One way or the other Zelensky is going to have to address the Kolomoisky issue.

Widely viewed as the puppet master behind his presidential win, a perception that was reinforced by the appointment of Kolomoisky allies to key government posts and a series of policy decisions that came straight out of the oligarch’s playbook, Zelensky has subsequently put some distance between himself and his former patron.

Yet, the litmus test for Zelensky will be his handling of the ongoing dispute over the 2016 PrivatBank privatization, Ukraine’s largest commercial lender. Formerly controlled by Kolomoisky, the bank was nationalized after a $5.5bn hole was found in its accounts which the authorities claim came was due to fraud. Kolomoisky refutes the allegations, and Ukrainian lawmakers are preparing to vote on bank legislation that would frustrate any attempts to return the nationalized company to its original owners, including Kolomoisky. The world is watching closely, including the IMF who have made this anti-corruption measure a condition of their next loan.
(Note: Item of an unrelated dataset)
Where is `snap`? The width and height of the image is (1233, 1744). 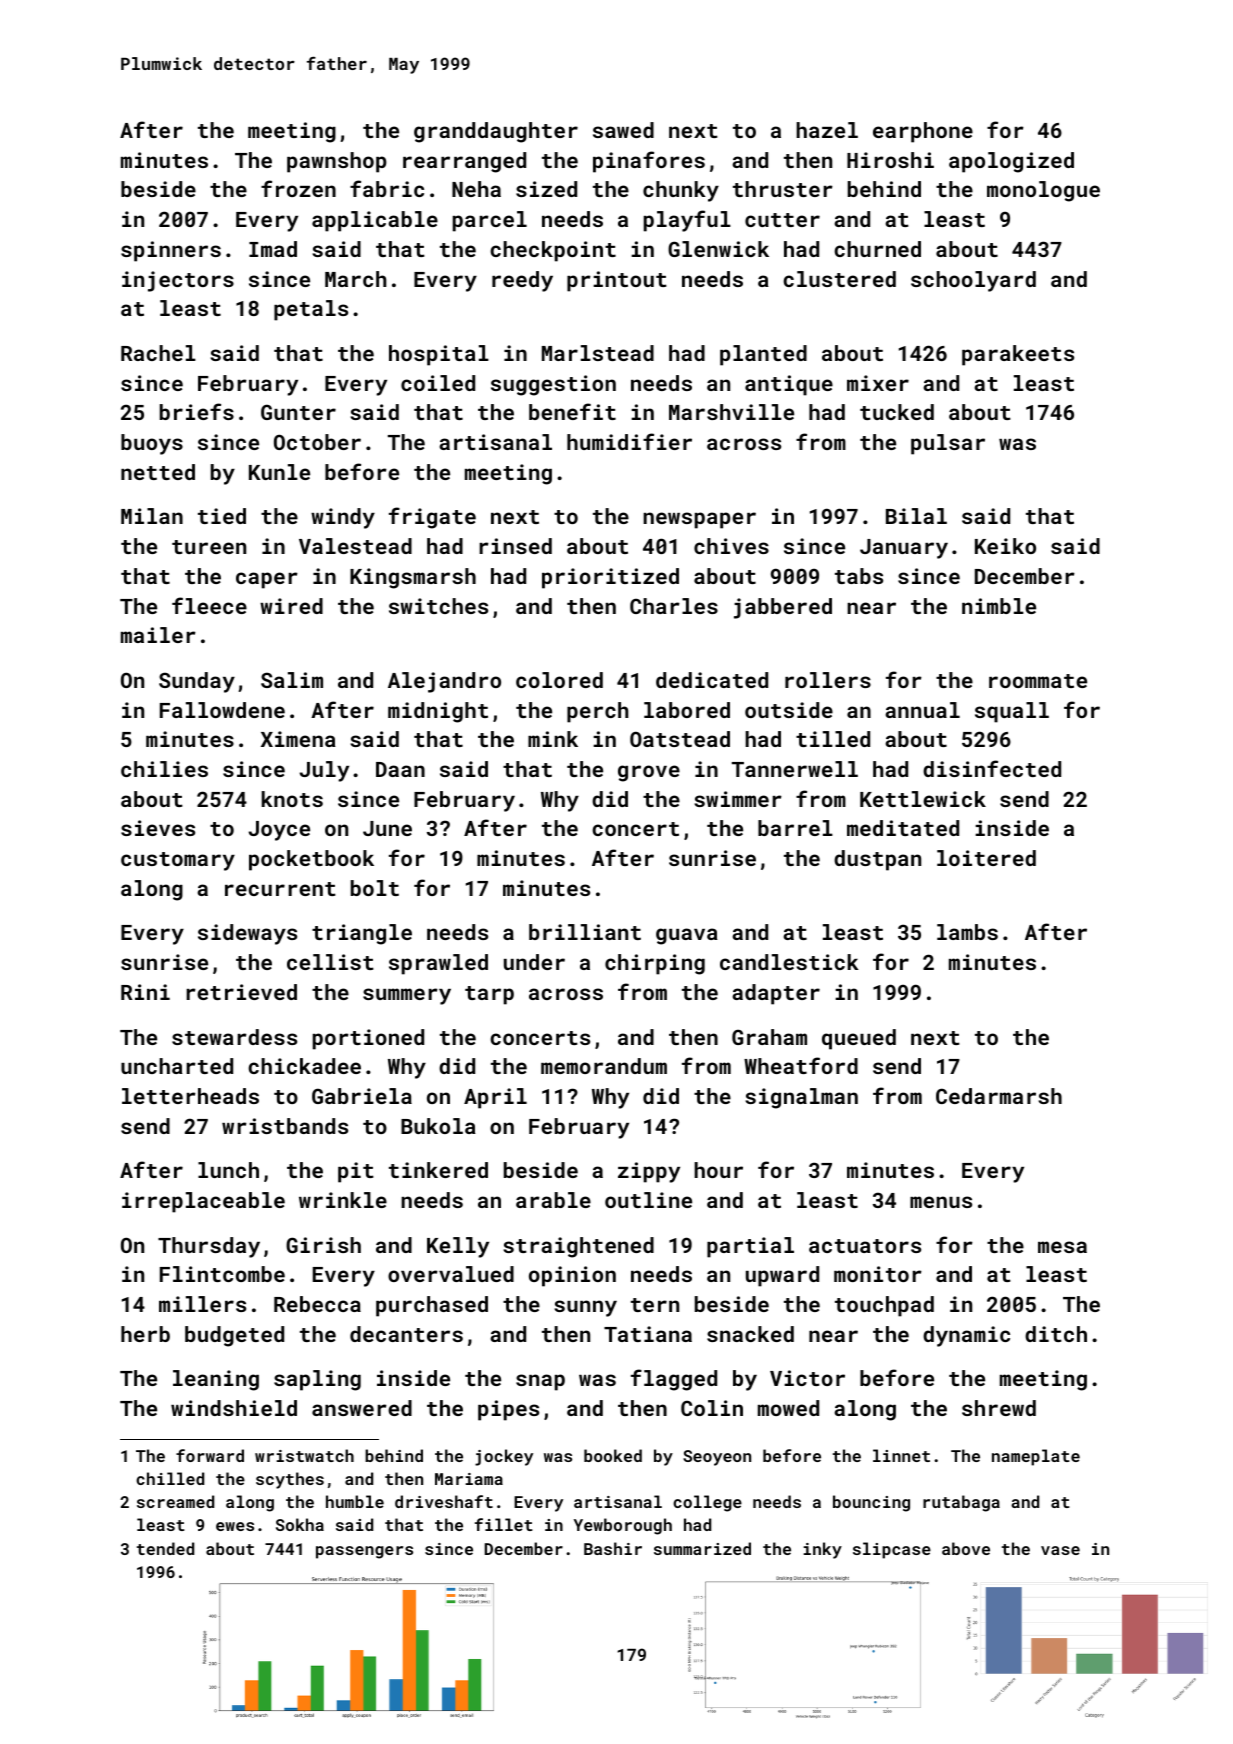 snap is located at coordinates (540, 1382).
If this was not enough, Ukraine is, along with most of the rest of the world, having to wrestle with the traumatic impact of the COVID-19 pandemic. This is compounding existing challenges, including in the energy sector where it has triggered the temporary closure of dozens of mines, and has within a matter of weeks turned a healthy macro-economic situation into one in which growth is expected to fall by 3.7%, unemployment will hit 9.4%, and the budget deficit will grow threefold.

So, whilst Zelensky may have exceeded expectations, admittedly extremely low, during his first year, in many respects the real tests are still to come. For the people of Ukraine, the hope is that he does have the last laugh.